Monday, April 4, 2011

Building a Partscaster

I've been wanting to build an early-50's Telecaster replica for quite a while, you know, since dinosaurs roamed the earth. I even had an unfinished body sitting around in my basement for a couple years, then I decided to work out (rim shot please). No really, I had a Tele body waiting for paint and waiting for me to take the plunge by getting off the couch.

After sealing, sanding and painting in the warmer months last year (yeah, I know, I'm really slow about these things), I finally began amassing and adding the hardware needed. My finishing job however, left a lot to be desired. The surface of the body, in places, has the texture of Tommy Lee Jones' face. After painting it, I could really see the spots that could have used more sanding before I had painted. From now on I'm calling it "reliced," which is guitar-speak for antiqued.

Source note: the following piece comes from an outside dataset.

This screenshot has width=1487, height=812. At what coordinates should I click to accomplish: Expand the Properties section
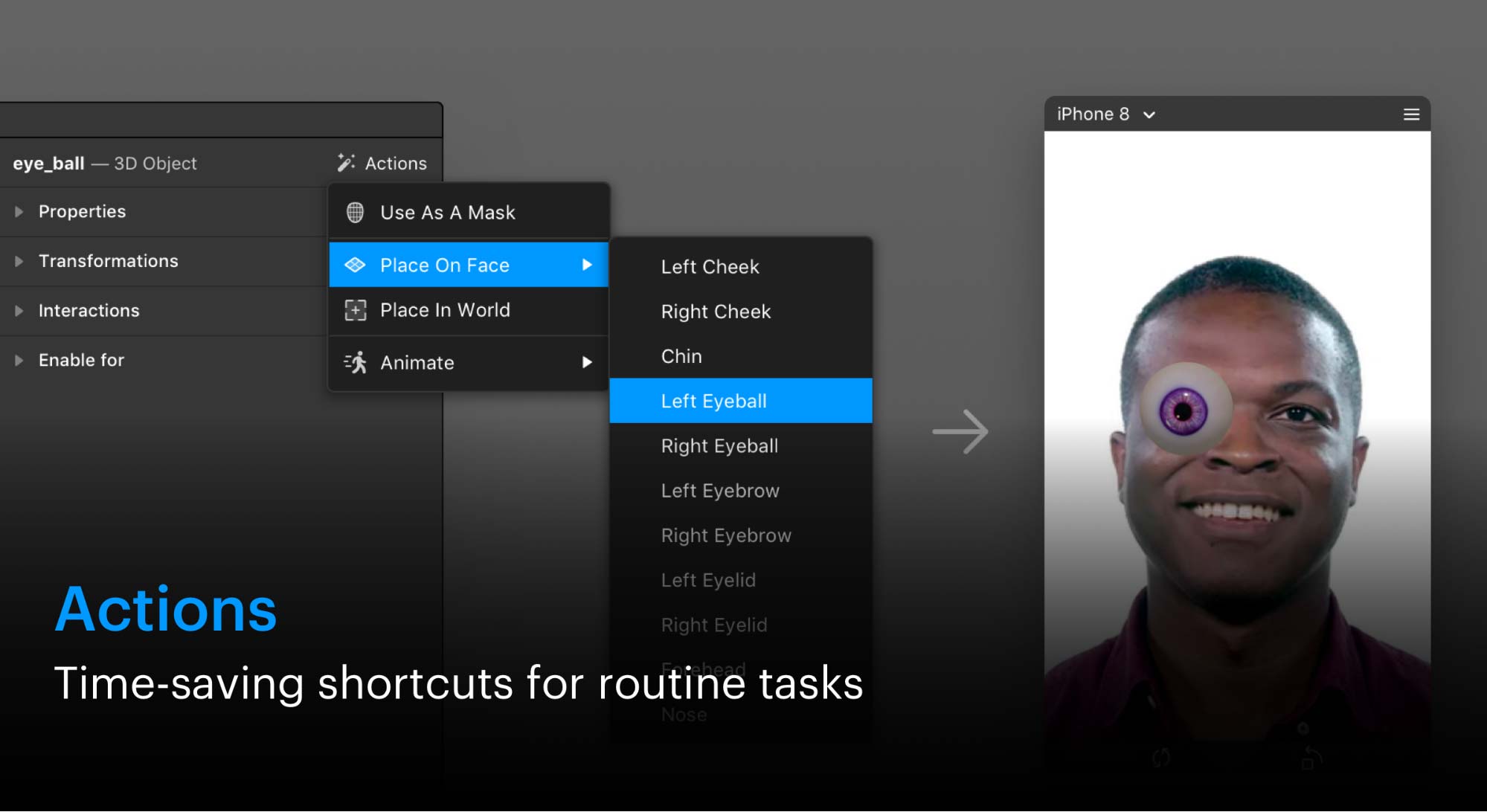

Initially, I decided to use some of the hardware and neck from my 2000 American Telecaster, mostly to see if the routs and the body were correct. Turns out they were a little off, but not so much as to make the body unusable. I forged ahead into unknown territory.

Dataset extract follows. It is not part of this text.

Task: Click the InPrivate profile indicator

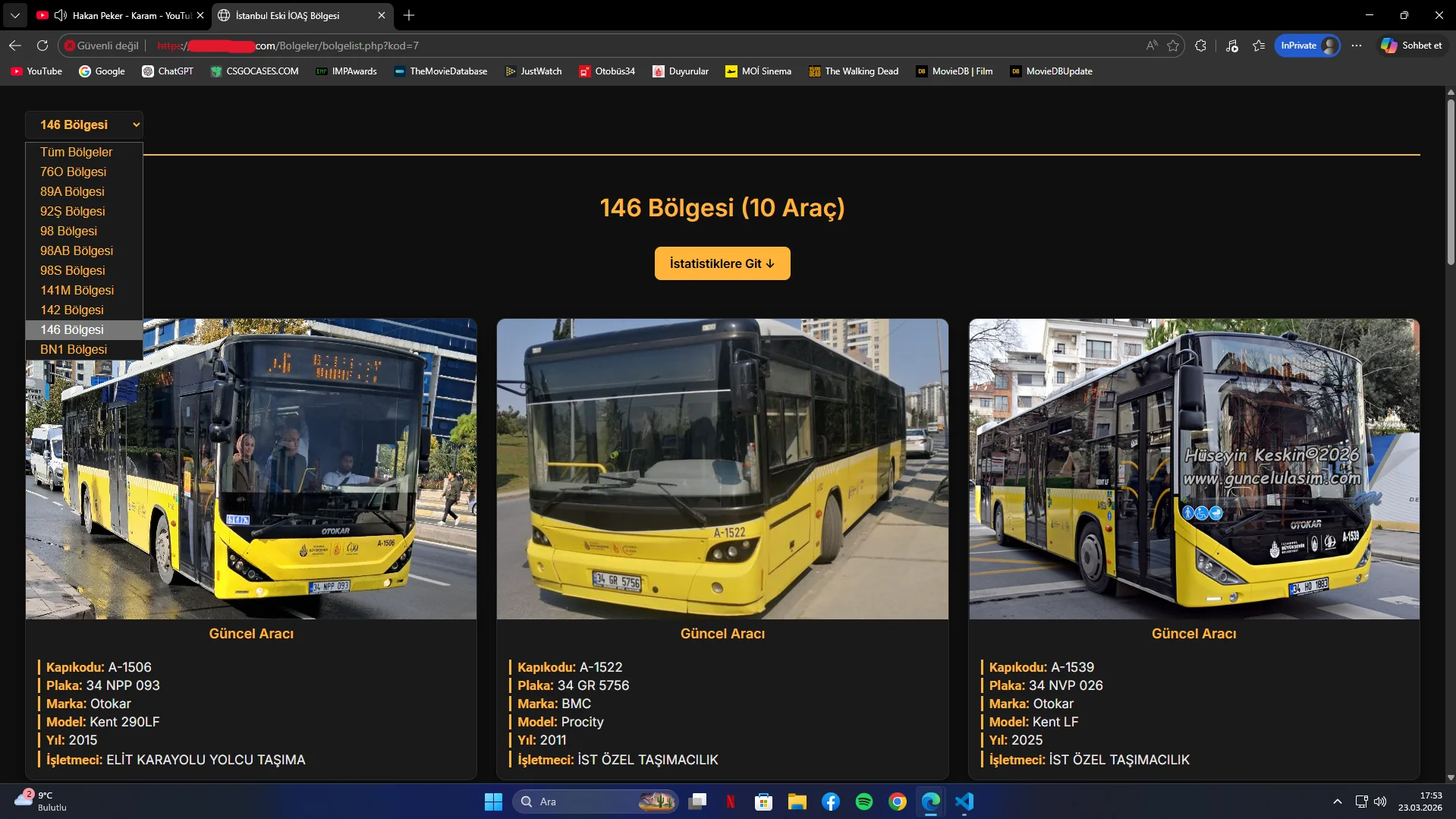Action: 1307,46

Once I got the strings on, and did a few minor adjustments, I had to admit, and my wife can verify this, it was the worst playing guitar I'd ever owned. Really.

Ok, with a few more neck and bridge adjustments, it started to play a bit better. Then came the real test. Plugging it in.

My 8-year old son had been making jokes, imagining that when I did plug it in, all we would hear was something akin to an old man trying to clear his clogged nasal passages on a humid July evening. But miracles do occur, and when we fired up the Super Champ, we actually heard a guitar; no loud humming, buzzing or rude noises anyone's aunt would be offended by. It sounded like a Tele, and a good one at that.

On a more technical note, I have an SD Broadcaster pickup in the bridge position and a Custom Shop Texas Special in the neck position. Next step is to find a period correct neck and some domed knobs and I'll be good to go!